Moi c'est Angélique. Je suis media buyer depuis 9 ans, freelance depuis 6 ans, et contrairement à beaucoup de gens qui « enseignent » ce métier, je le pratique tous les jours. À 28 ans, je pilote plus de 4 millions d'euros de budgets publicitaires pour des marques. Concrètement : j'ai accompagné plus de 30 clients (e-commerce, beauté, génération de leads), et je prends des décisions sur de vrais comptes chaque matin, avec de l'argent réel en jeu.
Je ne suis pas tombée dedans par magie, et je ne sors d'aucune école de marketing. J'ai fait une licence de langues parce que je ne savais pas où aller. Le métier, je l'ai appris seule : partie de zéro à 17-18 ans, sans réseau, sans plan B, autodidacte à 100 %.
Et je vais te dire un truc que peu de formatrices assument : au début, j'ai cru aux promesses d'argent facile des gourous du e-commerce. J'ai testé les raccourcis. Et j'ai compris deux choses. Un : le raccourci n'existe pas. Deux : derrière la pub qu'ils vendaient, il y a un métier bien réel. Et lui, il tient debout.
J'ai testé les raccourcis pour toi. J'ai gardé le métier.
D'ailleurs, cette compétence m'a fait embaucher à 21 ans, dans une agence de publicité, à Paris. Mon premier salaire : 2 300 € net.
J'y ai passé un an. Et tu sais quoi ? Le métier, je l'adorais. C'est tout le reste qui m'a usée : les journées qui débordent, la pression permanente, les décisions prises au-dessus de ta tête, demander la permission pour tout, et l'impression de tout donner pour faire briller quelqu'un d'autre. Si tu vis quelque chose comme ça en ce moment, je sais exactement ce que ça fait.

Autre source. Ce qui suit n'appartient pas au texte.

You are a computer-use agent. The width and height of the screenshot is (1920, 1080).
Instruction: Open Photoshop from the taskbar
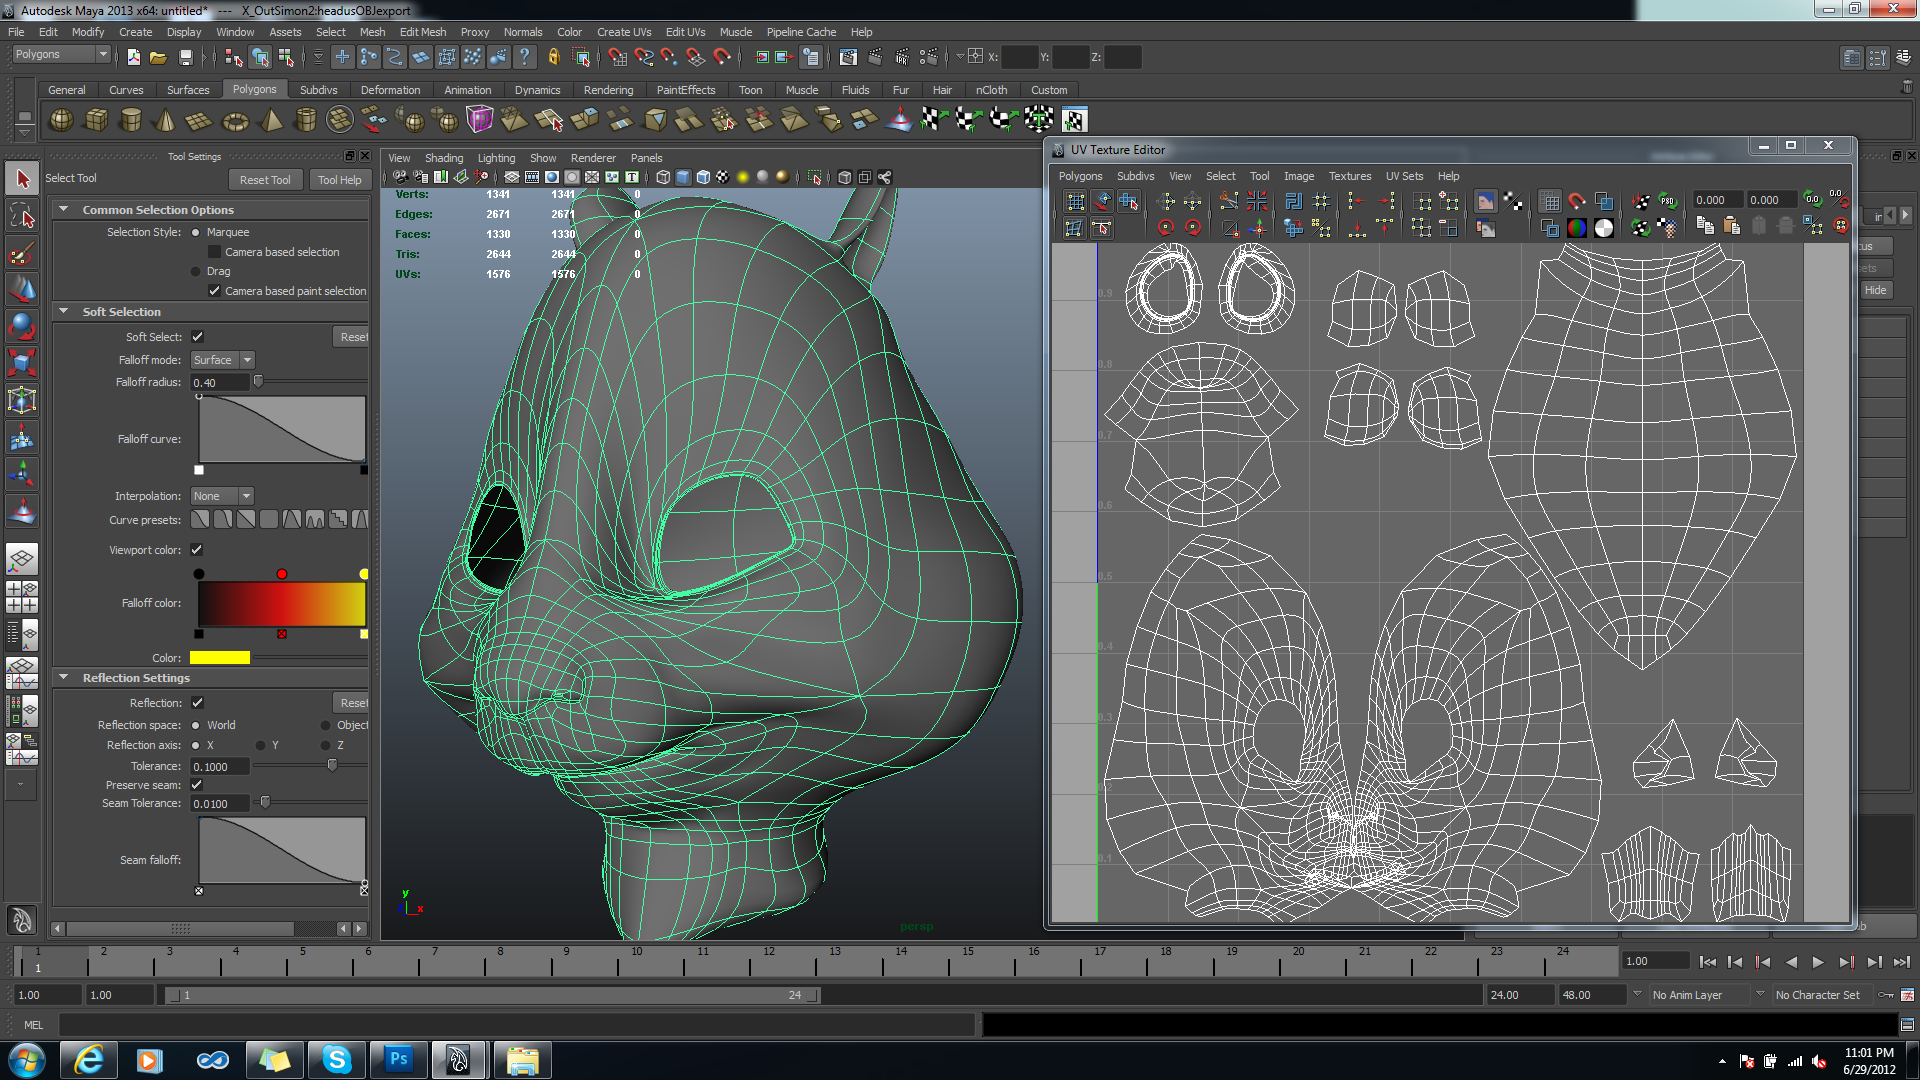pos(398,1059)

Ce n'était pas le métier, le problème. C'était le cadre. Alors je suis partie, je me suis mise à mon compte. Et en 6 ans de freelance, je ne suis jamais revenue en arrière.
Aujourd'hui, mon activité me rapporte plus de 10 000 € par mois, parfois davantage, et je continue mon métier à côté de l'académie : les demandes clients continuent d'arriver chaque mois, plus que je ne peux en prendre. J'en refuse par manque de temps. Je te donne ces chiffres parce qu'ils sont vrais et vérifiables, pas pour te faire briller les yeux : ce sont MES chiffres, après 9 ans de métier. Ce n'est pas une promesse pour toi. Ton chemin dépendra de ton implication, de ton travail et de ton rythme. Ce que ça prouve, en revanche, c'est simple : ce métier est réel, il se facture, et il s'apprend.
Je ne t'apprendrai pas une théorie de 2019 recopiée d'un manuel. Je t'apprendrai exactement ce que je fais quand j'ouvre un compte client : comment je structure, comment je lis les chiffres, comment je décide d'arrêter une publicité ou de mettre plus de budget sur celle qui gagne, comment je récupère une campagne qui s'essouffle. Ce que tu vas apprendre, c'est mon vrai métier, testé cette semaine, avec du vrai budget client. Pas une version édulcorée pour la vidéo.